• **Objective**:
Decide whether each statement agrees with the text on risk and expected value, and answer yes or no with the deciding words of the text quoted: (a) The author works as a credit risk quantitative analyst. (b) The author regards all risk as bad. (c) When the probabilities become 10%, 20%, 10%, 20%, and 40%, the expected value drops below 30.

• **Text block**:
---
Extreme wealth and financial freedom at a young age is one of my goals. To reap this big reward in a short amount of time, I need to take on a fair amount of risk with my money, but also keep in mind I should be careful where I’m placing my money and bets.

In this post, I will be discussing the concept of expectation from statistics, talk about risk, reward, and investing, and finally, touch on how you can use asymmetric bets to build extreme wealth in your twenties and thirties utilizing asymmetric bets.

Note: the following discussion can also be applied to someone’s career, educational path, and seeking higher compensation – with that being said, I’ve chosen for this article to focus on asymmetric bets as they apply to investing.

What is Risk?

Risk is a funny concept.

There are so many people who talk about risk like it’s something concrete or tangible.

Heck, I work in a entire department devoted to analyzing risk. As a credit risk quantitative analyst, I know a thing or two about risk.

What is risk?

As defined by Wikipedia, risk is the potential of gaining or losing something of value.

It’s an abstract concept – the potential of something changing the current state.

Risk has a negative connotation, but in my opinion, there is good risk, and, of course, bad risk.

To build extreme wealth, taking good risks is key and can have a healthy pay-off.

Before getting into what are some of these good risks, I need to talk about the concept of expectation and the expected value of a situation. I’m going to do my best to explain this statistical concept in everyday language, so don’t be afraid if you aren’t a math person. 🙂

What is the Expected Value?

To talk about risk appropriately, I need to talk about the expected value and the expectation of a situation.

Speaking statistically, the expectation of a situation is the average value over all potential outcomes.

For an example, let’s look at a coin flip.

If we define a heads coming up as 1, and a tails coming up as 0, then the expected value is 1 * 50% (a 50% chance of coming up heads) + 0 * 50% = 1 * 50% + 0 * 50% = 50%.

The expected value of a coin flip is 50% of the time, you should expect heads and 50% of the time you should expect tails.

To go more general, let’s define as a scenario with outcomes 5, 10, 15, 20, and 100, and all of these outcomes having an equal chance (a 20% or 1/5 chance of happening) of being realized.

The expectation of is the average value over all outcomes, or putting this into an equation:

E(X) = (5+10+15+20+100)/5 = 30

What happens to the expectation if the chances of these outcomes change?

What if, respectively, the probability of these outcomes become 10%, 20%, 10%, 20%, and 40%?

Then the expected value calculation changes:

E(X) = 5*10% + 10*20% + 15*10% + 20*20% + 100*40% = 48

Not all outcomes in real life are equal.. and this is something that many people do not understand.

Applying Expectations and Expected Values in Personal Finance and Investing

April is Financial Literacy month and so far, I’ve touched on a number of personal finance topics: why financial literacy matters, how personal finance is personal, and how to become debt free.

With our knowledge of the concept of expectation, we will now use it to think about asymmetric bets and the expected value of returns of different investment classes.
---
• **Data excerpt**:
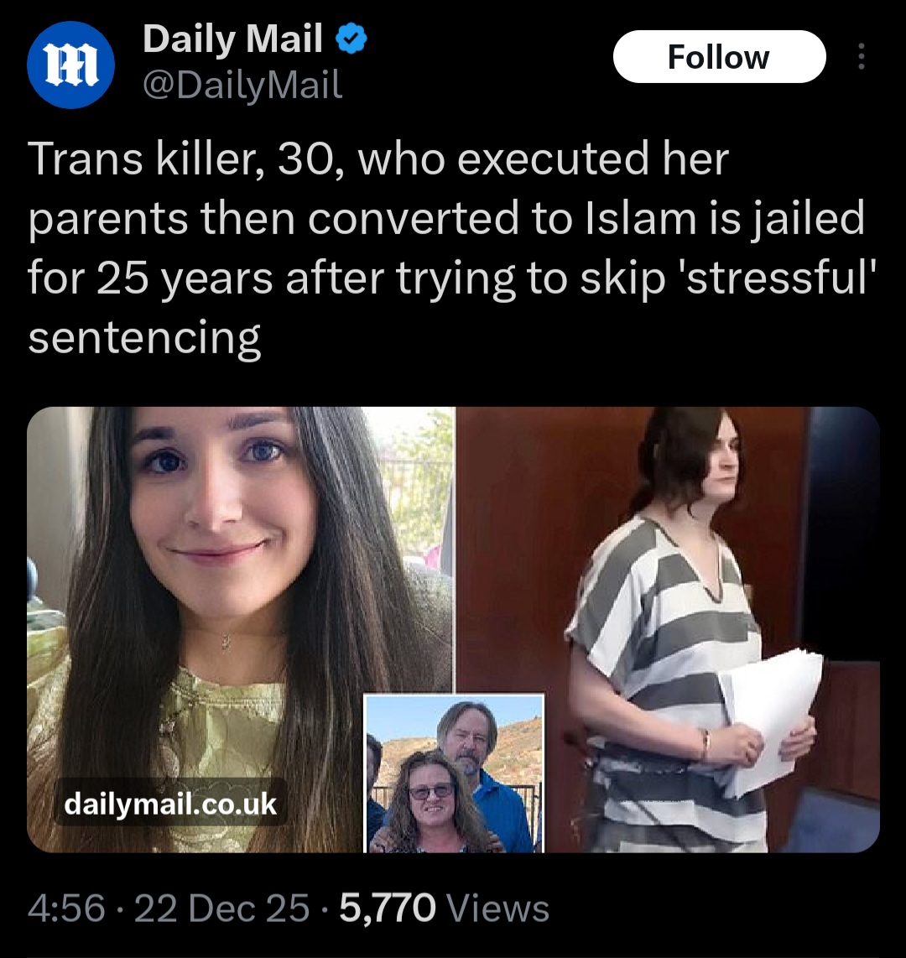Select the headline's first line 'Trans killer, 30'
This screenshot has width=906, height=958.
click(x=181, y=159)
---
• **Answer to this task**:
(a) Yes: "As a credit risk quantitative analyst, I know a thing or two about risk."
(b) No: "there is good risk, and, of course, bad risk."
(c) No: "E(X) = 5*10% + 10*20% + 15*10% + 20*20% + 100*40% = 48"